Jens Böhme | Di., 22. April 2025 - 19:44

Typische Diskussionskultur abseits der Realität. Entweder 95-jährige Opas mit Panzerfaust gegen Drohnen oder 14-jährige Mädchen mit Friede-Freude-Eierkuchen-Friedensverhandlungen mit dem Feind. Dazwischen gibt es nichts. Weder die Verteidigung der Infrastruktur noch die Abwehr von Raketen und Bomben auf Wohnungen, Kindergärten, Kliniken, Schulen usw. Kein Feind wird Deutschland mit Bodentruppen angreifen. Heutzutage fliegen Raketen und Drohnen, siehe Ukraine-Krieg. Warum Deutsche immer noch die Augen verschliessen, wenn man Bilder des modernen Krieges tagtäglich serviert bekommt, aber die Bilder nicht begreift - rätselhaft.

Inana | Di., 22. April 2025 - 22:13

Das eigentliche Problem ist ja was anderes. Wenn es zu einem Krieg kommen würde, würde Deutschland eher für Osteuropa kämpfen als für sich selbst. Russland würde nämlich bis Deutschland gar nicht kommen und andere Gefahren als Russland thematisiert man nicht wirklich.
Das wirkliche Problem wird sein, für dieses Projekt Konsens herzustellen. Die außenpolitische Szene ist euphorisch, weil eine "Führungsrolle" in Europa winkt. Die Öffentlichkeit wäre es vermutlich weniger, wenn sie versteht, worum es geht. Darum ist ist die Debatte so hysterisch und seltsam und auch so extrem aggressiv gegen alle Kritiker. Sie ist auch eine Ersatzdebatte. Übrigens werden noch dazu die russischen Atomwaffen ausgeklammert.

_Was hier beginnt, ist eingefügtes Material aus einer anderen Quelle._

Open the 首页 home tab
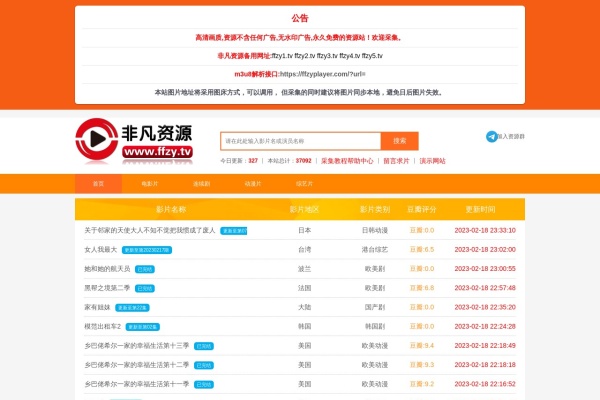 coord(98,184)
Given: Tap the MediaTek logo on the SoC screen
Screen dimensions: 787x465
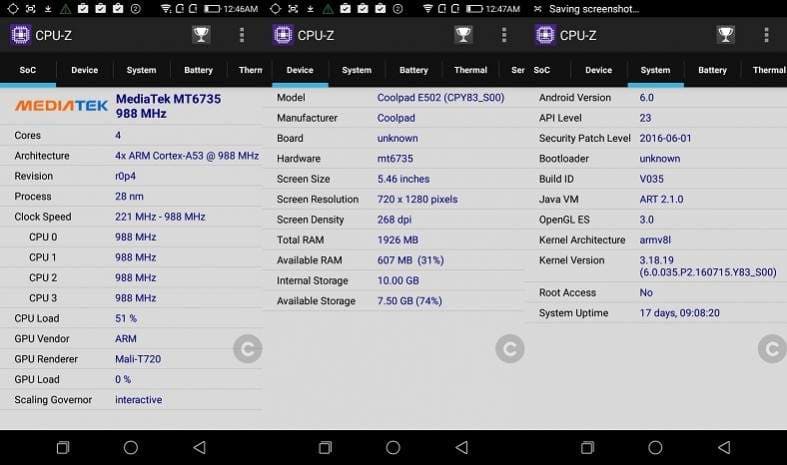Looking at the screenshot, I should coord(61,105).
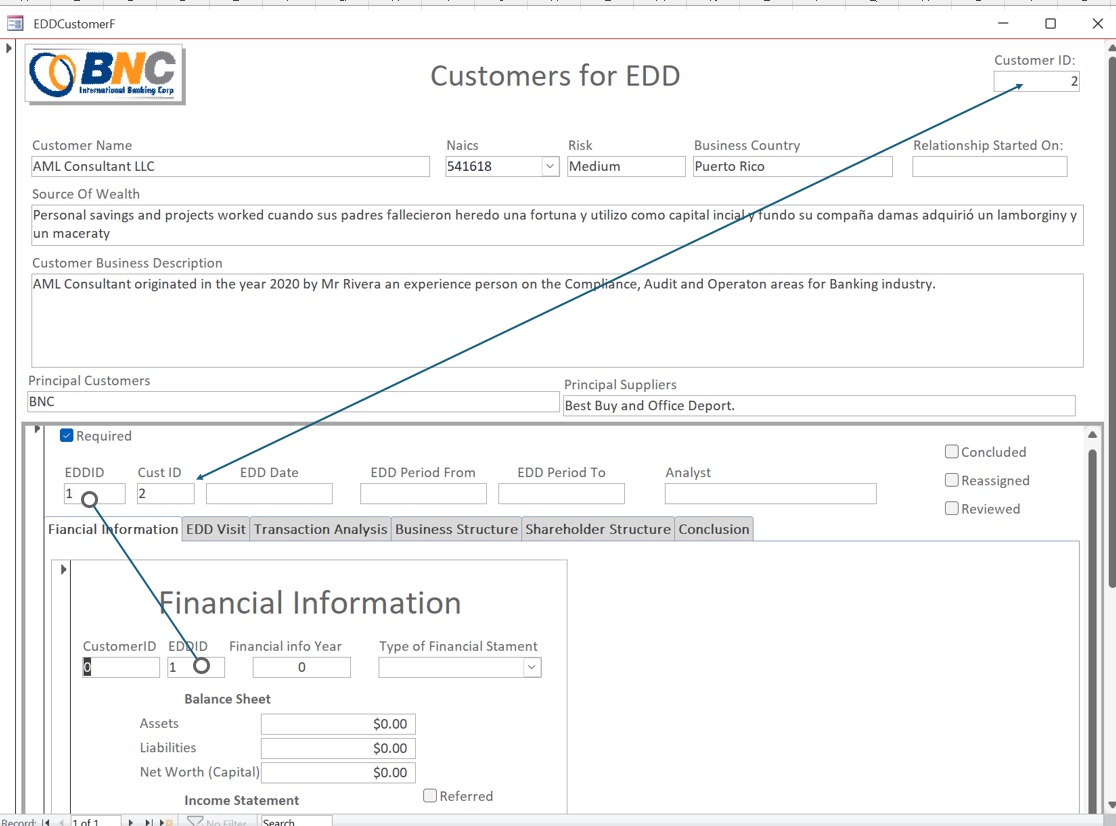Open the Naics dropdown list
This screenshot has height=826, width=1116.
tap(550, 167)
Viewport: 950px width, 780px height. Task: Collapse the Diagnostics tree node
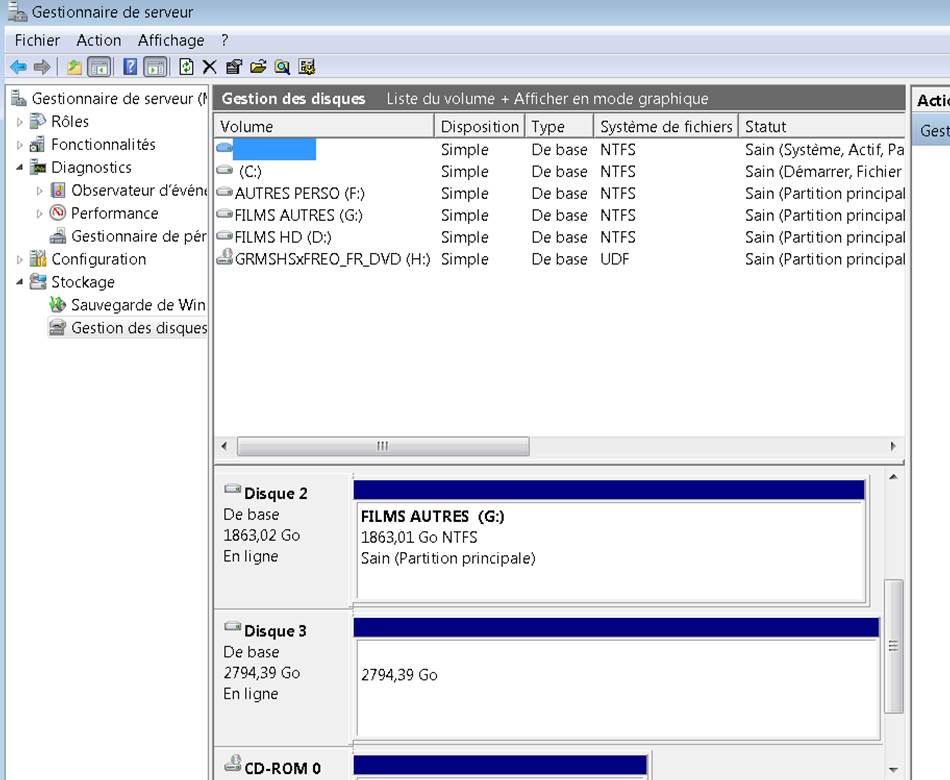(20, 168)
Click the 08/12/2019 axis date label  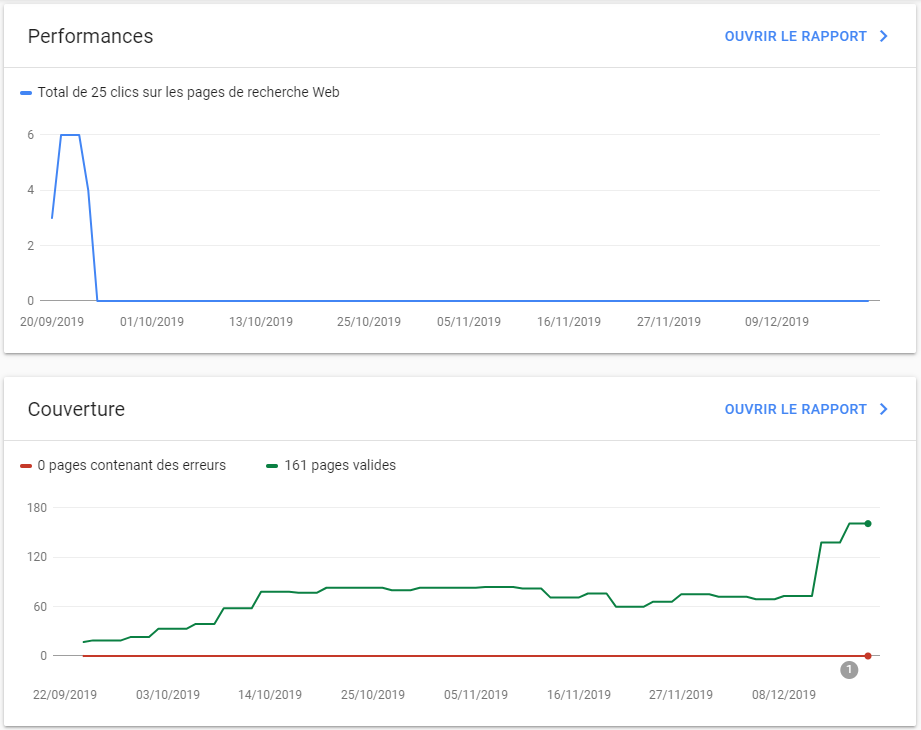pyautogui.click(x=784, y=695)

Jürgen Goldack | Mi., 23. April 2025 - 11:17

Dieses ewige Geschwurbel von der Bestie im Kreml, die mordend durchs Land zieht und ganz Europa unterjochen will, nervt mittlerweile wirklich. Will denn niemand wahrhaben, dass Putin von Anfang an drei Dinge wollte:
1. Die bewusst inszenierte NATO-Osterweiterung stoppen
2. Den Kriegshafen Sewastopol auf der Krim, der seit der Zarenzeit Russland gehörte, zurück holen
3. Die Ostoblaste Donezk und Luhansk, die seit dem Maidan von ukrainischen Milizen beschossen, unterdrückt und russischstämmige Bürger ermordet wurden, schützen.
Russland hat den Westen seit 300 Jahren nicht angegriffen außer aus Verteidigungsgründen gegen Napoleon und gegen Hitler. Und was will Russland mit Westeuropa? Was kann Westeuropa Russland bieten, was es nicht selber in Hülle und Fülle hat? Putin könnte ein "unterworfenes" besiegtes Westeuropa mangels Personal nicht einmal verwalten. Wo also läge die Logik eines Feldzuges?
Es geht faktisch nur um gezielte Hetze im Sinne einer gierigen Waffenlobby.